0.4 Overview of Major Cloud Providers
The cloud computing landscape is dominated by three major providers:
Amazon Web Services (AWS)
Launched in 2006, AWS is the most comprehensive and widely adopted cloud platform. It offers over 200 fully featured services across global data centers, including compute, storage, database, machine learning, and security services.
Strengths:
Broad service portfolio
Maturity and market leadership
Extensive documentation and certification paths
Microsoft Azure
Azure is deeply integrated with Microsoft's ecosystem, making it a preferred choice for enterprises that rely on Microsoft technologies like Windows Server, Active Directory, and Office 365.
Strengths:
Enterprise-grade support
Seamless integration with Microsoft software
Strong presence in hybrid cloud solutions
Google Cloud Platform (GCP)
GCP is known for its leadership in data analytics, artificial intelligence, and containerization technologies. It powers products such as Google Search and YouTube and offers services like BigQuery and TensorFlow.
Strengths:
Advanced data processing and AI capabilities
Competitive pricing
Developer-friendly tools
Comparative Table (Suggested)
| Feature | AWS | Microsoft Azure | Google Cloud Platform |
| Market Share | Largest | Second largest | Third largest |
| Year Launched | 2006 | 2010 | 2008 |
| Key Strengths | Ecosystem breadth, scalability | Microsoft integration | AI/ML, big data analytics |
| Notable Services | EC2, S3, Lambda | Azure Functions, Blob Storage | BigQuery, Kubernetes Engine |
| Global Regions | 32+ regions, 100+ AZs | 60+ regions | 40+ regions |
0.5 Comparing the Providers
While AWS, Azure, and GCP all offer similar core functionalities—such as virtual machines, object storage, and managed databases—they each have unique features, pricing structures, and target audiences.
AWS is widely regarded for its breadth and depth of services, making it ideal for businesses seeking the most comprehensive platform. Azure is often chosen by organizations already invested in Microsoft software.

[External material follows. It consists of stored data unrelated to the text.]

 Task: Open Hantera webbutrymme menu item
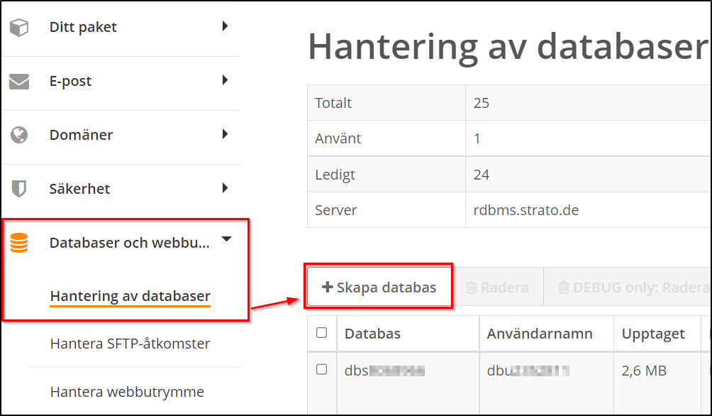[x=127, y=391]

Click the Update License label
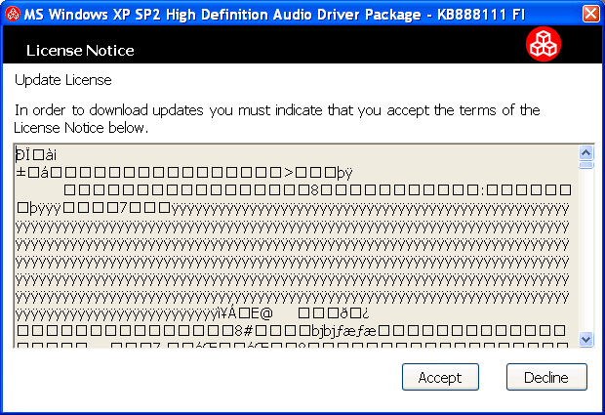click(62, 79)
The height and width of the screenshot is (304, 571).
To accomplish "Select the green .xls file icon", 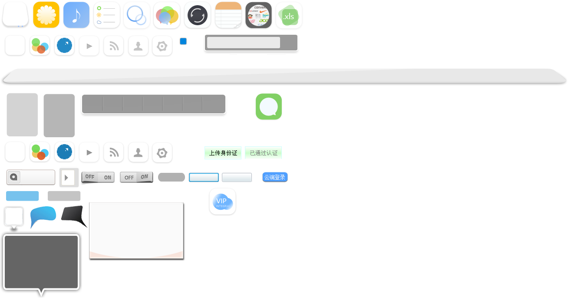I will (289, 16).
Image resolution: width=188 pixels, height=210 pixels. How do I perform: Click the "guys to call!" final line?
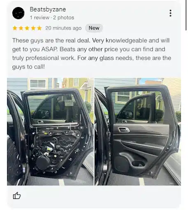point(28,67)
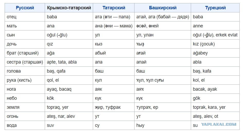Screen dimensions: 243x132
Task: Select the Tatar cell жир, туфрак
Action: (114, 107)
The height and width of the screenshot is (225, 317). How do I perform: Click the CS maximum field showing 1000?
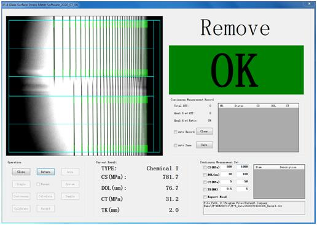tap(243, 167)
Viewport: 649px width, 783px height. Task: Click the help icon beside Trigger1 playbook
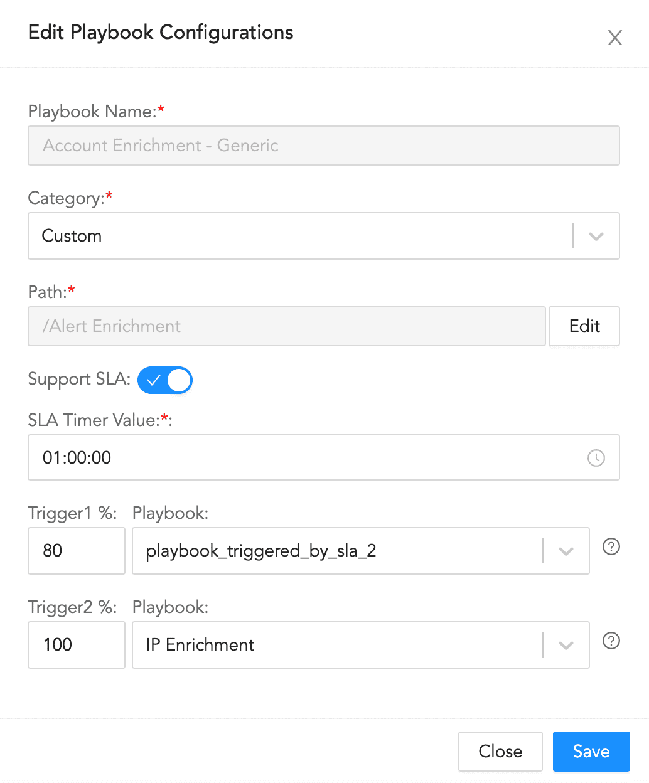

GCP appeals to those requiring strong AI and data analytics capabilities.
Factors to Consider When Choosing a Provider:
Existing technology stack
Compliance and data sovereignty needs
Budget constraints
Performance and latency requirements
Long-term support and ecosystem
0.6 Why Choose AWS?
There are several reasons why AWS remains a preferred choice for individuals and organizations seeking to adopt cloud computing:
Global Reach: AWS has the most extensive global infrastructure, enabling low-latency performance and high availability worldwide.

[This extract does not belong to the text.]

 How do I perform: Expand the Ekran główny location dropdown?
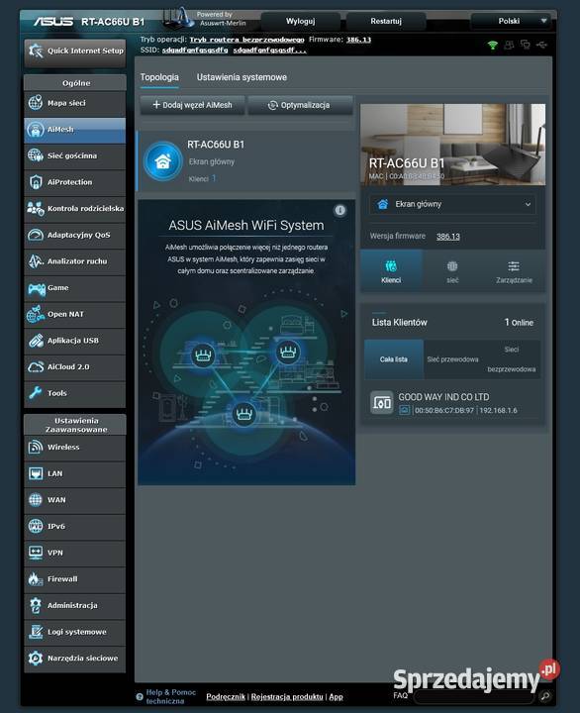tap(452, 204)
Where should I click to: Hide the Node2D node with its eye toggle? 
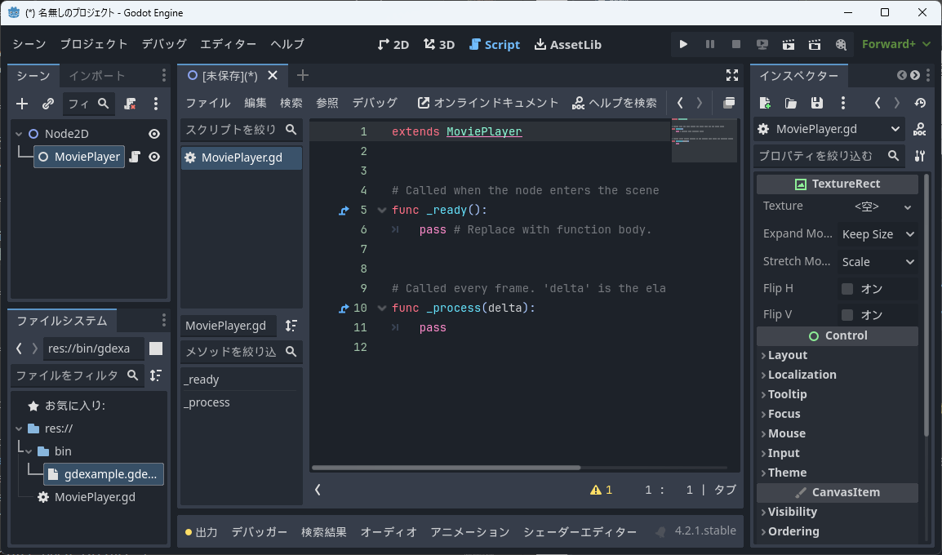(153, 132)
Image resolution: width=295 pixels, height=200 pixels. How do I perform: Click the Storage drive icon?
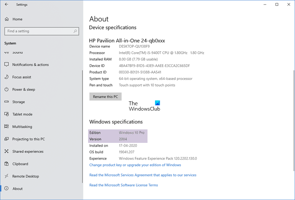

Innovation and Service Breadth: With continuous development and deployment of new services, AWS stays at the forefront of cloud technology.
Certifications and Learning Resources: AWS offers a structured certification path (including the Cloud Practitioner), extensive learning content, hands-on labs, and community support.
Enterprise and Startup Friendly: Whether you are building a startup application or managing enterprise-grade workloads, AWS provides solutions to match varying requirements.
Summary
This chapter has introduced the foundational concepts of cloud computing, described the service and deployment models, and compared the three major cloud service providers. Understanding these core principles is essential before diving into AWS-specific services and preparing for the AWS Certified Cloud Practitioner (CLF-C02) exam.
In the next chapter, we will explore AWS-specific cloud concepts, including the benefits of adopting AWS, cloud design principles, and the foundational knowledge needed to navigate the AWS ecosystem effectively.